◆ **THE TASK**
The records below should be printed once more, exactly as they appear.

[Entries taken from a collection]

^^^^^^^^^^^^^^^^

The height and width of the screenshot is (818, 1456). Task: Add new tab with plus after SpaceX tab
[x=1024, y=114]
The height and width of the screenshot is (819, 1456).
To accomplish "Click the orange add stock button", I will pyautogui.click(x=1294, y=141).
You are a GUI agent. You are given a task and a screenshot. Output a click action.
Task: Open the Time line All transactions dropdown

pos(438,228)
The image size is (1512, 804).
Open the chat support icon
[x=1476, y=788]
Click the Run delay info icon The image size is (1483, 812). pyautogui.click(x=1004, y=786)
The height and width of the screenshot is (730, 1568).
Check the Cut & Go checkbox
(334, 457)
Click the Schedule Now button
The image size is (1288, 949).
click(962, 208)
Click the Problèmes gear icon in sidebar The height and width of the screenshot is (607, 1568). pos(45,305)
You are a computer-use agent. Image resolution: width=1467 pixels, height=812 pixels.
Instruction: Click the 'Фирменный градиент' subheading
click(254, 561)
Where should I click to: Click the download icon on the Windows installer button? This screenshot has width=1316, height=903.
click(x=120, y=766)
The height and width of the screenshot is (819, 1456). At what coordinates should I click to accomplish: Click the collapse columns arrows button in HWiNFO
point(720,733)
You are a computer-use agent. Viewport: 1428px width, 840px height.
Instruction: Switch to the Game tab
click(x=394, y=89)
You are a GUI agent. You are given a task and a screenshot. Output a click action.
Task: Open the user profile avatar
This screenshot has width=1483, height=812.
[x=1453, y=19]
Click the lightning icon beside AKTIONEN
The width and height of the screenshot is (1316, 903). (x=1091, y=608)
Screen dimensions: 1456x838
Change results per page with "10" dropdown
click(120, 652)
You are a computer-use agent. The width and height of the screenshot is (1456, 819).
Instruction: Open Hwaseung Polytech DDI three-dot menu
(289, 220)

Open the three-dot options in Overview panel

^^^^^^^^^^^^^^^^

◆ **ANSWER TO THE EXERCISE**
The height and width of the screenshot is (818, 1456). Task: Add new tab with plus after SpaceX tab
[x=1024, y=114]
The height and width of the screenshot is (819, 1456).
To accomplish "Click the orange add stock button", I will pyautogui.click(x=1294, y=141).
You are a GUI agent. You are given a task and a screenshot. Output a click action.
Task: Open the Time line All transactions dropdown

pos(438,228)
The image size is (1512, 804).
Open the chat support icon
[x=1476, y=788]
Click the Run delay info icon The image size is (1483, 812). pyautogui.click(x=1004, y=786)
The height and width of the screenshot is (730, 1568).
Check the Cut & Go checkbox
(334, 457)
Click the Schedule Now button
The image size is (1288, 949).
click(962, 208)
Click the Problèmes gear icon in sidebar The height and width of the screenshot is (607, 1568). pos(45,305)
You are a computer-use agent. Image resolution: width=1467 pixels, height=812 pixels.
Instruction: Click the 'Фирменный градиент' subheading
click(254, 561)
Where should I click to: Click the download icon on the Windows installer button? This screenshot has width=1316, height=903.
click(x=120, y=766)
The height and width of the screenshot is (819, 1456). At what coordinates should I click to accomplish: Click the collapse columns arrows button in HWiNFO
point(720,733)
You are a computer-use agent. Viewport: 1428px width, 840px height.
Instruction: Switch to the Game tab
click(x=394, y=89)
You are a GUI agent. You are given a task and a screenshot. Output a click action.
Task: Open the user profile avatar
This screenshot has width=1483, height=812.
[x=1453, y=19]
Click the lightning icon beside AKTIONEN
The width and height of the screenshot is (1316, 903). (x=1091, y=608)
Screen dimensions: 1456x838
Change results per page with "10" dropdown
click(120, 652)
You are a computer-use agent. The width and height of the screenshot is (1456, 819).
Instruction: Open Hwaseung Polytech DDI three-dot menu
(289, 220)

Open the three-dot options in Overview panel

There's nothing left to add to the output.